Pero este nuevo pacto significaría dar marcha atrás al proyecto del cambio, perpetuar los viejos clichés continuistas de una situación anclada en el pasado, renunciar a ese atisbo de esperanza que ya empieza a dar sus primeros frutos. Ya que de someterse al juego nacionalista, se volverían a cerrar automáticamente todas las posibilidades de libertad, de pluralidad y de dignificación de las víctimas, renunciando a la búsqueda de unas diferentes formas de relación política y social, y a encarar la lucha antiterrorista desde una óptica diferente, a desterrar de aquella sociedad el clima de miedo, de odio y de violencia.

El consenso entre socialistas y populares carece de cohesión interna ya que se elaboró como consecuencia de un estado de excepcionalidad, pero supuso una estrategia de coraje político, que exigió tener que aparcar muchas diferencias programáticas e ideológicas.
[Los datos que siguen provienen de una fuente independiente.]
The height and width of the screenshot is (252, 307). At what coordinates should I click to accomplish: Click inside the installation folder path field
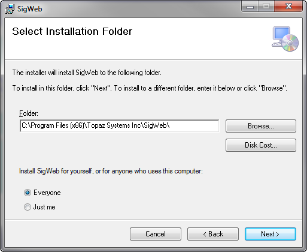(x=119, y=126)
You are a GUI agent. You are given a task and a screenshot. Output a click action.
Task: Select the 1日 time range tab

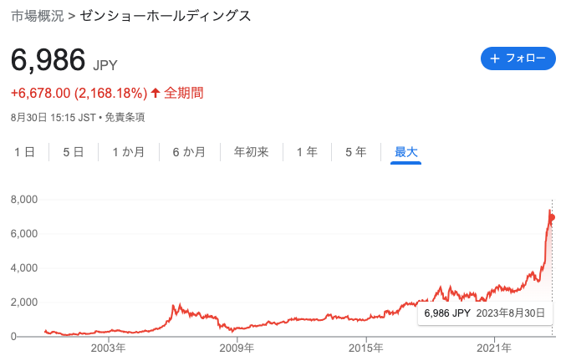pyautogui.click(x=24, y=152)
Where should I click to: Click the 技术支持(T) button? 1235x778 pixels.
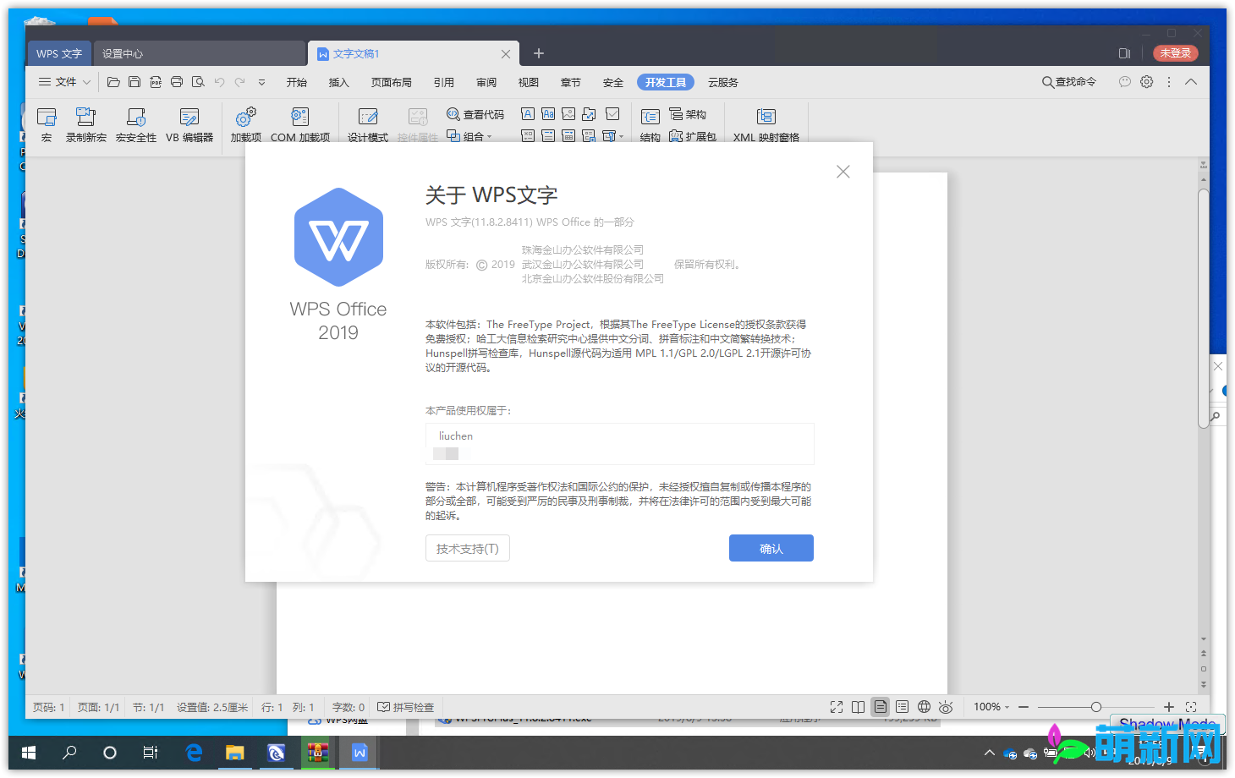click(x=467, y=547)
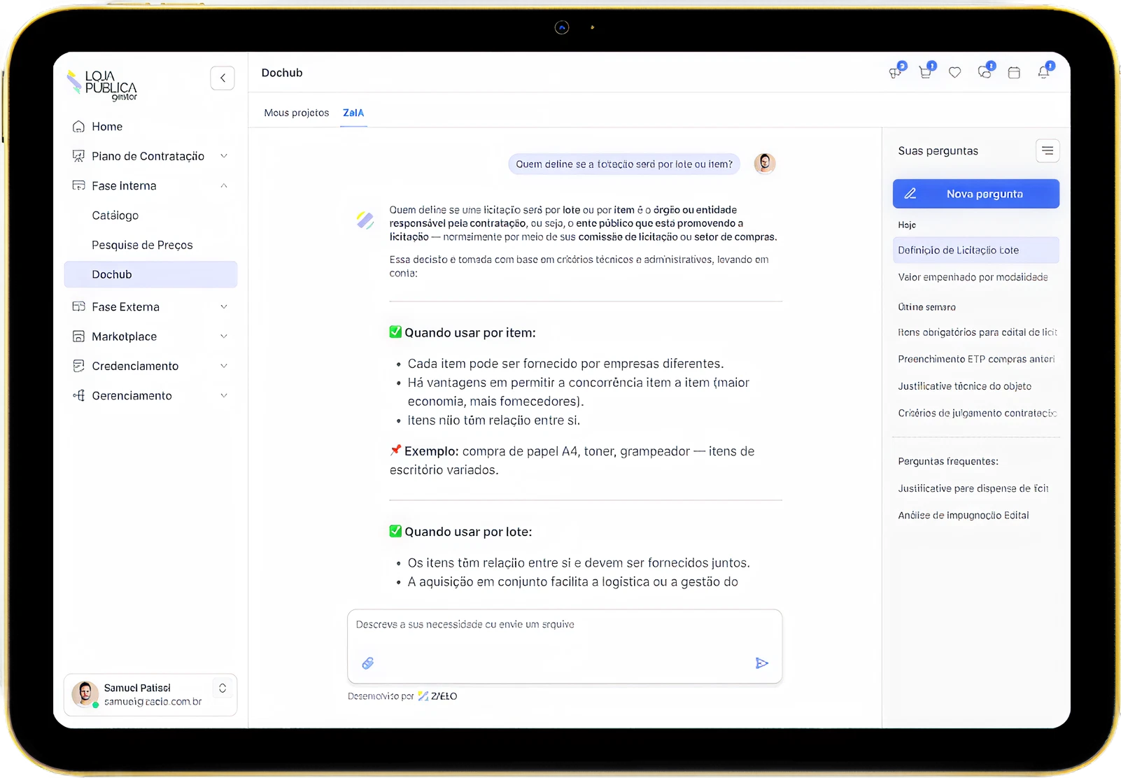The height and width of the screenshot is (778, 1121).
Task: Click the attach file paperclip icon
Action: click(368, 663)
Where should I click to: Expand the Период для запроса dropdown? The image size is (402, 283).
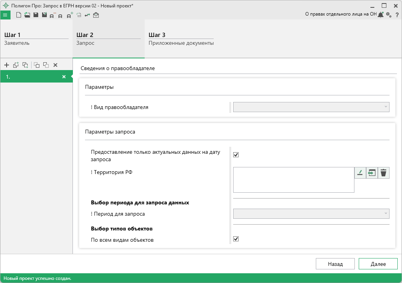click(x=311, y=213)
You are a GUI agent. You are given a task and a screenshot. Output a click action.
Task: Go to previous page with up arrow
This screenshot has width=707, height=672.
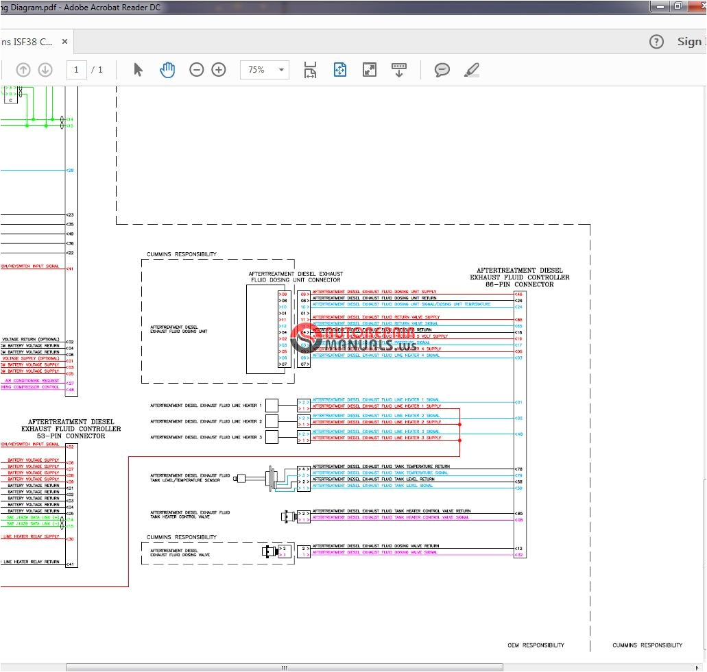pos(23,70)
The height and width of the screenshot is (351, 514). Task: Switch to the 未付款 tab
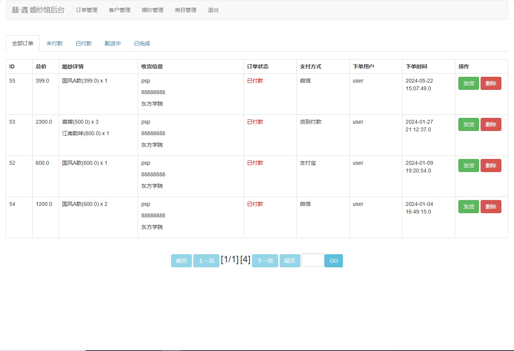click(54, 44)
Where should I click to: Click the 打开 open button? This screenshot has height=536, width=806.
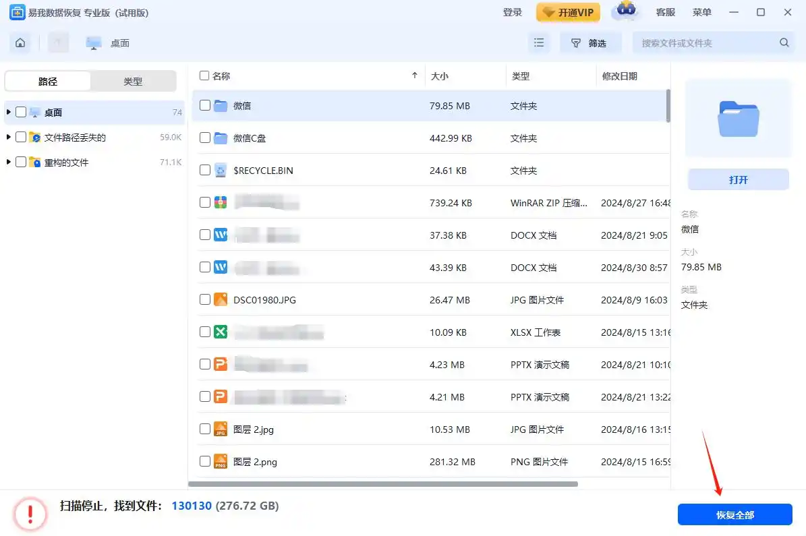pos(738,179)
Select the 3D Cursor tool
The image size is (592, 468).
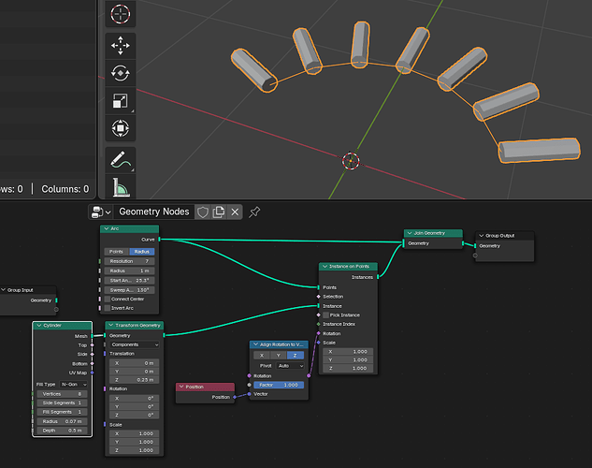(x=120, y=14)
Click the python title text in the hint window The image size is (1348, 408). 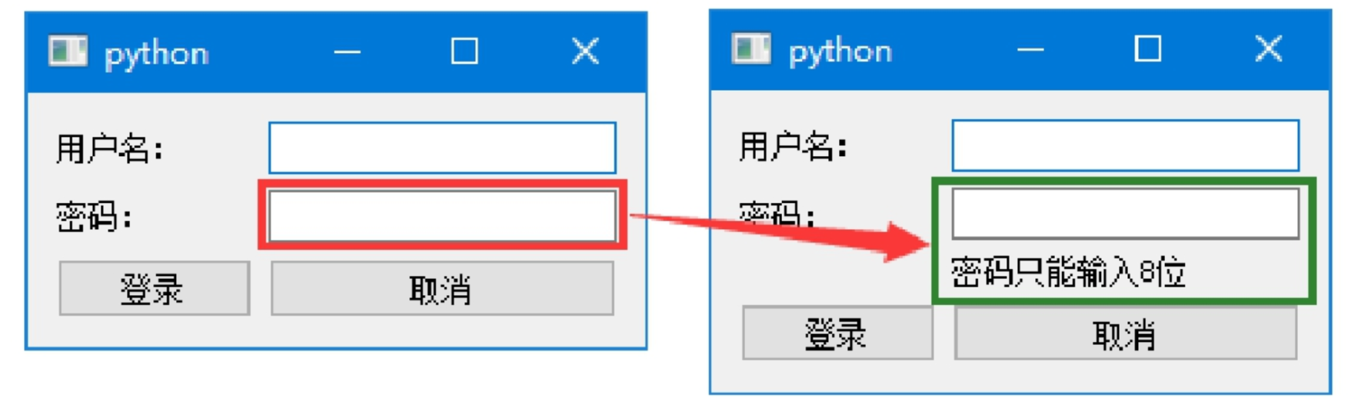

La realidad se vuelve fría y tozuda cuando se ve desde el otro lado del muro, cuando es interpretada desde el punto de vista del perdedor. Es una lección que deberán tener en cuenta aquellos que piensan que hay torres que nunca podrán ser derribadas. Que les está permitido caminar a su antojo sobre el filo de la navaja, imbuidos de esa impunidad temeraria del que se sabe dueño de sus propio destino, olvidándose que la fidelidad en política es un bien escaso que hay que administrar con prudencia, si no quieren que a la postre se les termine diluyendo entre las manos.